Sento-me pela segunda vez a lutar com este teclado…desta vez é diferente. Já não estou furioso com todos…agora é só comigo.

Lembro-me como se a imagem daqueles momentos tivessem ficado marcados na minha retina. As imagens são ferros quentes que me marcaram como um criador de gado marca as crias – estas são minhas. As imagens são minhas e fui eu me marquei, ou não! Não sei muito quem foi o autor desta pintura tão marcante, mas sei que tenho de escrever sobre ela para que ela se esbata, e permita a visão de outras coisas… outros momentos que fiquem marcados, e mais tarde tenha de os apagar. Apagar? Não eles estão lá sempre, uma marca de nascença, marcas que vão nascendo e ficando.

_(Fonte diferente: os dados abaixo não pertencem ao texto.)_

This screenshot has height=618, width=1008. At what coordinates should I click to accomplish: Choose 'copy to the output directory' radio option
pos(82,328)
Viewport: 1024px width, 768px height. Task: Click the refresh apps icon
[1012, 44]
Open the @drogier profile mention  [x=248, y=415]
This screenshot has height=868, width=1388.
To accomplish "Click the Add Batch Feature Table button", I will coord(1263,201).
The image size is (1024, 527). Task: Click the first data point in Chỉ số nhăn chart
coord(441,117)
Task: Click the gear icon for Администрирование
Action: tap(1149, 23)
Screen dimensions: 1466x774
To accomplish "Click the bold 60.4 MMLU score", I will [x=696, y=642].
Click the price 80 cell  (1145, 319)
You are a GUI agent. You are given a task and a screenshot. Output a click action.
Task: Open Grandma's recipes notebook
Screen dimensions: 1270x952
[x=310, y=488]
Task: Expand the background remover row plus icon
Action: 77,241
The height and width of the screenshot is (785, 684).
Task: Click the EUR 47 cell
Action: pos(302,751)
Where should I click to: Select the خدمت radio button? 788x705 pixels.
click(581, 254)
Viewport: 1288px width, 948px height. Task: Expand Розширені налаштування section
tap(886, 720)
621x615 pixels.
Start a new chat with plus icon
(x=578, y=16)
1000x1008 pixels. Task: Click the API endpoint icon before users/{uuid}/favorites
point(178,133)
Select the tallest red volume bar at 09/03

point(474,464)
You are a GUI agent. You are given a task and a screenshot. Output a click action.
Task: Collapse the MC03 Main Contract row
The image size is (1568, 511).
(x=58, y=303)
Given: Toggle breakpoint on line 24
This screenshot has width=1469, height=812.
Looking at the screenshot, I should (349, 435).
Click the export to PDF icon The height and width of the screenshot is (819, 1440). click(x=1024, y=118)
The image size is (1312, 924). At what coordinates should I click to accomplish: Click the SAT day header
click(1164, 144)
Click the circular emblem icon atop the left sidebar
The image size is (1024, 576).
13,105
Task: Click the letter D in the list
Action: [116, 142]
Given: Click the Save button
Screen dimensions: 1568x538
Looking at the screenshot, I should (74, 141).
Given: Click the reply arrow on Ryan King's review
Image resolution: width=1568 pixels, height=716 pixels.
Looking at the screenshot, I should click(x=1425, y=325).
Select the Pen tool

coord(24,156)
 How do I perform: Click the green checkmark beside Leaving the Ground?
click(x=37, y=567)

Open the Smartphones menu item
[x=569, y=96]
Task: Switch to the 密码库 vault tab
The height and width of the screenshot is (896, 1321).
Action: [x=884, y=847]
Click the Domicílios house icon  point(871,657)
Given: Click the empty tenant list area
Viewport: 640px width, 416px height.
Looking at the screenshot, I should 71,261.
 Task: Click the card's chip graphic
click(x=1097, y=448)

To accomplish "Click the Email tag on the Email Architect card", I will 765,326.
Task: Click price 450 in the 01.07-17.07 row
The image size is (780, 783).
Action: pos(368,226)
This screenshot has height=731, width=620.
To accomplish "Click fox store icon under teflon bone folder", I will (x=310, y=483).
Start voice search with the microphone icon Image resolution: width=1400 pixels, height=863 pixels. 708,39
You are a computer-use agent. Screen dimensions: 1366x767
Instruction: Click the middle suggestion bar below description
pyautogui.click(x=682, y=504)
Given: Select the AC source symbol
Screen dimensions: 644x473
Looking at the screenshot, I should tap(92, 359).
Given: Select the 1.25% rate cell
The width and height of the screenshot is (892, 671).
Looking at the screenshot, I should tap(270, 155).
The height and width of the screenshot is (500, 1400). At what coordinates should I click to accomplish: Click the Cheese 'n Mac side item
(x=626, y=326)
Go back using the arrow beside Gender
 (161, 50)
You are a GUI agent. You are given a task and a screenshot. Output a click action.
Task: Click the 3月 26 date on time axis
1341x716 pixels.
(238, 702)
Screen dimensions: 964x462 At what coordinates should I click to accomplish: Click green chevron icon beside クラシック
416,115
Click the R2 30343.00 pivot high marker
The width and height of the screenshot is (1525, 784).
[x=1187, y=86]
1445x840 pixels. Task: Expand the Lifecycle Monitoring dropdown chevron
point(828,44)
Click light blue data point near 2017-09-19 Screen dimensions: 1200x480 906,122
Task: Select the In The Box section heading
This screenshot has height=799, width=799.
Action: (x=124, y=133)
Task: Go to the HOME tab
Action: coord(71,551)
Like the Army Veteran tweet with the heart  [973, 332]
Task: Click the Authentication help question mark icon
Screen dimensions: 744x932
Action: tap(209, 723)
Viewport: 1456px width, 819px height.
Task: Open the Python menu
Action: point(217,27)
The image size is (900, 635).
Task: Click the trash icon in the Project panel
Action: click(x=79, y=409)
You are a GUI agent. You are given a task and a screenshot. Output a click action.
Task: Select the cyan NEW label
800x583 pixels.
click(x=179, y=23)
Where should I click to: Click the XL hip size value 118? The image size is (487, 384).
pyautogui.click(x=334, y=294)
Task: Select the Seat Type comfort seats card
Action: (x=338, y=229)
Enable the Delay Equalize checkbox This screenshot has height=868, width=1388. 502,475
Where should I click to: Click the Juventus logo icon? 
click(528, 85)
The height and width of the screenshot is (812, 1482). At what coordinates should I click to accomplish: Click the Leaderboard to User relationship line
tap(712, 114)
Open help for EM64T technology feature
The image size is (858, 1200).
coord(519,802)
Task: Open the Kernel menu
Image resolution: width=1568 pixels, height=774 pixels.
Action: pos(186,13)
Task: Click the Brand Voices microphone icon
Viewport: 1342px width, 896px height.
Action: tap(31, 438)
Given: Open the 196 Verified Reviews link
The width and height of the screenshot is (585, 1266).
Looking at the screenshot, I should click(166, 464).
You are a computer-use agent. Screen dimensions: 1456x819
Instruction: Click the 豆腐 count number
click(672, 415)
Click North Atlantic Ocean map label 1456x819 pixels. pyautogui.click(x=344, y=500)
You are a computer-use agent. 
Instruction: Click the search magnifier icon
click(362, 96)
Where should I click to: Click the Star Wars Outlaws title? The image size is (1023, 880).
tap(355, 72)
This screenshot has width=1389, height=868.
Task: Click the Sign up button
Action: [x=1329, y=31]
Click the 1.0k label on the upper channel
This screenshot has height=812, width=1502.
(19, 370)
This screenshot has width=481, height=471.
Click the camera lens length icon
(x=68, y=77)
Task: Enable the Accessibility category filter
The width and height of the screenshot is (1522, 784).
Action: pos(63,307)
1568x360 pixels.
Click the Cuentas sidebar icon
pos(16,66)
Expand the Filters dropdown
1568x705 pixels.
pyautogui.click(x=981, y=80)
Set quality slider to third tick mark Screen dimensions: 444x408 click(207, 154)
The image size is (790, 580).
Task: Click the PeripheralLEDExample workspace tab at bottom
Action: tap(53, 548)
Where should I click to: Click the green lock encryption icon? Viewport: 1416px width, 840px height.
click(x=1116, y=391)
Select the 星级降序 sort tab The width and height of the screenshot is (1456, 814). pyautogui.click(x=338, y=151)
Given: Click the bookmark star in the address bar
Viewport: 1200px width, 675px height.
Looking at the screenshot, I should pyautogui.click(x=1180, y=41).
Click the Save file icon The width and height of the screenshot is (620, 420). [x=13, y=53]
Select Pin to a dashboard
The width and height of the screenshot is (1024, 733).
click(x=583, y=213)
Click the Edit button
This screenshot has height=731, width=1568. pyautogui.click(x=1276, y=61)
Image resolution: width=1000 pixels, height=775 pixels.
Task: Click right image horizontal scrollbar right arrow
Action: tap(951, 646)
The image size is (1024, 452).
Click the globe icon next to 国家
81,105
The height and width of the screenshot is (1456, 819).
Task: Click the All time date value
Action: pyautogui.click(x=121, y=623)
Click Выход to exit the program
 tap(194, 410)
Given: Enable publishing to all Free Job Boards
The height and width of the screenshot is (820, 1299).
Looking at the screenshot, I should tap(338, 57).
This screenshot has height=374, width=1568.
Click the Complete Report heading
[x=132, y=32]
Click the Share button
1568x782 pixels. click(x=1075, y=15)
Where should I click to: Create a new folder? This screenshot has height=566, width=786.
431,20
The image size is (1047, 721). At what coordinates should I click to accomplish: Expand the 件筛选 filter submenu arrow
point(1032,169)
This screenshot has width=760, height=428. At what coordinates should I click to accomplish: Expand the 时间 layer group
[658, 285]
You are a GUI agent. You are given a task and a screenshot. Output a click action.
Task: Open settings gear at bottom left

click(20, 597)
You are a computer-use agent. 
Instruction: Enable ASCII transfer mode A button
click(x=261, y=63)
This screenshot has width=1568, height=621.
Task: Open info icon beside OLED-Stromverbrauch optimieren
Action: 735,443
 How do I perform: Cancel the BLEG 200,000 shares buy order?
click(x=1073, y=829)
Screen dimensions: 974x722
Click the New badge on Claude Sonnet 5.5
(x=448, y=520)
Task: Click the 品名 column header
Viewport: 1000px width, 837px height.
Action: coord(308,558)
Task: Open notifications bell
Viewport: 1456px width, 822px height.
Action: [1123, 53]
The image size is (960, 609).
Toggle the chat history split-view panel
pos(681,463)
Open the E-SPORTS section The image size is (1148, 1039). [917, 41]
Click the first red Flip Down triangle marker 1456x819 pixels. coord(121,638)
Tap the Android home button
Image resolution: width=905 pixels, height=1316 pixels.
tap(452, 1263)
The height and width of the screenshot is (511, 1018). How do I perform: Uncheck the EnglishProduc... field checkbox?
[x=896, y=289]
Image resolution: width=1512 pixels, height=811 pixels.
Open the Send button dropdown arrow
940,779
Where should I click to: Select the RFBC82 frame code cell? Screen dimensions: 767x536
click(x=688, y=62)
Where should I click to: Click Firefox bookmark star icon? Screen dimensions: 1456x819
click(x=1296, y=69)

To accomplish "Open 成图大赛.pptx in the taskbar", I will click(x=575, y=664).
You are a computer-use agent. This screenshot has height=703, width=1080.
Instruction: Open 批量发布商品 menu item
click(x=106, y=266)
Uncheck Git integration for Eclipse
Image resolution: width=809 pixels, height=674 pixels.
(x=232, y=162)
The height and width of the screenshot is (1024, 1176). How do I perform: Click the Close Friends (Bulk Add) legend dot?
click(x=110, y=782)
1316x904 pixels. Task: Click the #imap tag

Estávamos em frente ao ecrã de cinema. Tão grande. A imitação da vida, que a vida que já imita, torna-se maior que a nossa vida, substitui nossa vivência. Sítios onde já precisamos de ir, amores impossíveis que já não precisamos de sofrer, e que não sofreríamos de qualquer forma. Encosto-me ao seu ombro, suavemente, uma pena a repousar no fim de uma longa viagem. E olho para o ecrã mais uma vez. As imagens que passam, são banais e banalizam a nossa vida. Banais porque as vemos repetidas vezes sem conta, em ecrãs diferentes é certo, e também com rostos diferentes, mas as expressões destes rostos todos não mudam. Fazem-me lembrara as mascaras de Carnaval vendidas em série a uma série de crianças indistintas, que mais parecidas ficam. Mascaras que pretendem simular emoções e apenas nos tornam mais iguais, mas desta vez com expressões de borracha.

Beijam-me dois amantes após uma série de encontros e desencontros… acho que vivem felizes para sempre. Para sempre?!?!? Que sempre é este? É o tempo que dura o beijo? É o resto do filme? Ou será que se consegue prolongar para lá da tela, na vida real? A vida é bela, e vivemos estupidamente felizes, estupidificados por nós próprios… buscamos a estupidificação de cada vez que procuramos produtos para sermos mais iguais aos outros enquanto nos cremos diferentes.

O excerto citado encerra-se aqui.